Tiroid nodülleri toplumda çok sık görülür. Belirgin bir kanıt olmasa da kadınlarda erkeklere göre birkaç misli daha sık rastlanır. Ama soğuk nodüllerde, kadınlar yüzde 11 kanser riski taşırken erkeklerde bu oran yüzde 20’dir. Nodüllerde tanıyı koymak için birkaç yöntem vardır. Mutlaka bir kan tahili yapılarak beyincikten salgılanan tiroidin fonksiyonunu kontrol eden hormona (TSH) bakılır. Eğer fazla bir fonksiyon gösteriyorsa ters bir ilişki vardır. Fazla çalıştığı zaman buradaki TSH çok azalır ve yeter çalışma der. Bu bir sıcak nodül uyarısıdır. Ama normal sınırlar içerisinde bir nodül ise TSH, ötiroiddir. Soğuk nodülde de bu sınırlarda kalabilir. İkinci aşama, bu nodülün ne vasıfta olduğunu görmek için en iyi yöntem olan ultrasonografidir. TSH sıcaksa ultrasonografiye değil sintigrafiye gidilir. Ama TSH değerleri normal sınırlardaysa ultrason yapmak en doğru karardır. Çünkü ultrasonda birtakım özellikler bir nodülün kanser olup olmadığını göstermesi açısından son derece önemlidir. Örneğin kenarları düzensiz olabilir; içinde damarları artmıştır, çok küçük kalsifikasyonlar vardır. O zaman üçüncü bir aşama olan iğne biyopsiye geçilir. Özellikle dört santimi geçen nodüllerde iğne biyopsinin çok da anlamlı olmadığı söylenir. Çünkü biyopsi yapılan bir noktadan kesin tanı alamazsınız. O takdirde daha çok ameliyata yatkın olur. Ama kistik modüllerde ne olursa olsun kanser riski düşüktür. Dört-beş santimlik kistte nodülü boşaltırsınız ama bir müddet sonra yine dolabilir. Hastaya bir baskı semptomu olmadıkça takip edilir; ameliyat gereksizdir. Ama diğer nodüllerde iğne biyopsi son derece önemlidir. Örneğin bir santimdir ama şüphelidir; biyopsi yaparsanız ve kanseri yakalayabilirsiniz. Veya iki santimdir ama kanser özelliği olmayan kriterleri taşır o zaman hastayı takibe alırsınız. Biz genellikle nodül çapına önem veriyoruz. Üç-üç buçuk santime gelen nodüllerde iğne biyopsinin doğruluk oranı düşeceği için cerrahi bir nodül olarak kabul ediyoruz ve ameliyat ediyoruz. Eğer deneyimli bir radyolog eşliğinde ultrason yapılmışsa ve sitoloji raporu da hücre yeterlidir diyorsa o zaman bunun yüzde 90-95 doğruluk oranı vardır.’’

Prof. Dr. Serdar Tezelman

TİROİD ULTRASONUNDA RADYOLUĞUN ÖNEMİ

. Tiroid nodüllerini değerlendirecek radyoloğun deneyimi ne kadar önemlidir? Ultrason cihazının görüntü kalitesi de önemli midir? Tiroid ultrasonunu hep aynı merkezde ve aynı radyoloğa çektirmek mi gerekir?

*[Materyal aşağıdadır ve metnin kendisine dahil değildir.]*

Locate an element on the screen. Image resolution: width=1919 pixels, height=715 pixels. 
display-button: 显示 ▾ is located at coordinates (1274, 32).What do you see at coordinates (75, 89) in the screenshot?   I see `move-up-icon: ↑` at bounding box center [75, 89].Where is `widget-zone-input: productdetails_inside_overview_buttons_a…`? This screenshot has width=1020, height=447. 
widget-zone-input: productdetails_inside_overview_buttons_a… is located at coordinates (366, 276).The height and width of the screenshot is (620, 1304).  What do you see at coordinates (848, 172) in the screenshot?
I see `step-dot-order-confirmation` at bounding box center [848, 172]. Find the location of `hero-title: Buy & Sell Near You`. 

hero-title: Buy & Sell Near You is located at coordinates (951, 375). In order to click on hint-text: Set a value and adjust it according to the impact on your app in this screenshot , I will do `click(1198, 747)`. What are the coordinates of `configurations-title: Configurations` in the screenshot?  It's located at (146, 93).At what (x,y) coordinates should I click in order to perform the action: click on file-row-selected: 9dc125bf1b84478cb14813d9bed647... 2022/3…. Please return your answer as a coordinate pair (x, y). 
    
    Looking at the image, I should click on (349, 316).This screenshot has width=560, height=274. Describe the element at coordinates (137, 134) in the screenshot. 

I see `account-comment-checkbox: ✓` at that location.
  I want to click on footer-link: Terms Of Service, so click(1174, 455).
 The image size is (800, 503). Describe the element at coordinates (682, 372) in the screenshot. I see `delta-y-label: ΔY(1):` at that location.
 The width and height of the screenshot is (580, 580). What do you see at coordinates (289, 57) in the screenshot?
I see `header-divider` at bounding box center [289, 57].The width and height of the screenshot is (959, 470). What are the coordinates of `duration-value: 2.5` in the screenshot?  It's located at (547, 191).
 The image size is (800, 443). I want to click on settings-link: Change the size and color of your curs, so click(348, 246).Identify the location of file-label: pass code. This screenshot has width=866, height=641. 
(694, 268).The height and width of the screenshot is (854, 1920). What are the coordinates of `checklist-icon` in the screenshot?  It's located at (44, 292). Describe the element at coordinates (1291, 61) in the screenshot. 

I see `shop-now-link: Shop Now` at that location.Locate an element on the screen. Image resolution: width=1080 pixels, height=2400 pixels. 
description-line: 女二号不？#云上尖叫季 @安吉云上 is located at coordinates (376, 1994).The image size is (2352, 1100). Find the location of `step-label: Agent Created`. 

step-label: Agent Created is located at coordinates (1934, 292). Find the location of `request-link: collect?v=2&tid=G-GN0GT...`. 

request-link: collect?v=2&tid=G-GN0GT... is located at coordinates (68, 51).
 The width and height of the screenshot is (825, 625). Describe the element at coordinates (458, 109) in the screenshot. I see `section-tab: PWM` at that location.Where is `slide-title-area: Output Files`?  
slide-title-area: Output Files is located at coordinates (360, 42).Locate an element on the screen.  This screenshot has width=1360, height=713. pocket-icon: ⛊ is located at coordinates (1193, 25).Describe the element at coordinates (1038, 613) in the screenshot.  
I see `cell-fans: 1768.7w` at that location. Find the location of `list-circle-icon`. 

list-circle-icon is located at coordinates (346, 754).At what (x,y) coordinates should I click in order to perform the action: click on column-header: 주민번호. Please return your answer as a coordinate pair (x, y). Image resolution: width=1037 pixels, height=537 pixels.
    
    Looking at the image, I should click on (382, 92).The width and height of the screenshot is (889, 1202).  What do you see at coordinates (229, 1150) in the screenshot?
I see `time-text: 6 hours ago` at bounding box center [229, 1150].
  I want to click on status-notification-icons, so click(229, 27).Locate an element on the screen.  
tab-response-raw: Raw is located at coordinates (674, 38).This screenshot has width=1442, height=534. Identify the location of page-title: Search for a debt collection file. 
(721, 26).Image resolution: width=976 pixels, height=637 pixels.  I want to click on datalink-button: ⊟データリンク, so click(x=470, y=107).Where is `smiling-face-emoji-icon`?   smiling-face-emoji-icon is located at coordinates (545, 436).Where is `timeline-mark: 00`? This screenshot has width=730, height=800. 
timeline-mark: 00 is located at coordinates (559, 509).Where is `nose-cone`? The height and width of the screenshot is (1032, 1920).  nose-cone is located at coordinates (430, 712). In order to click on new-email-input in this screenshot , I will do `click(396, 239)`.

‘‘Ultrason problarının yüksek olması bir kere hassasiyeti arttırır. Dolayısıyla dokunun özelliklerini daha iyi tanıma vasfına sahip olunur. İkinci nokta ise ultrason çekecek olan radyoloğun deneyimli olmasıdır. Radyoloğun deneyimli olması, sadece nodülün önemli özellikleri açısından değil aynı zamanda küçük bir kanser olasılığını tespit etmede de çok önemlidir. Çünkü bunlar ameliyat stratejisini ve genişliğini son derece değiştirir. Eğer kritik bir nodül varsa takip açısından aynı radyoloğun yapması, bir önceki özelliklerinin farklılık gösterip göstermediğini tanımlaması açısından son derece önemlidir. O yüzden aynı merkezde yaptırılmasında yarar vardır.’’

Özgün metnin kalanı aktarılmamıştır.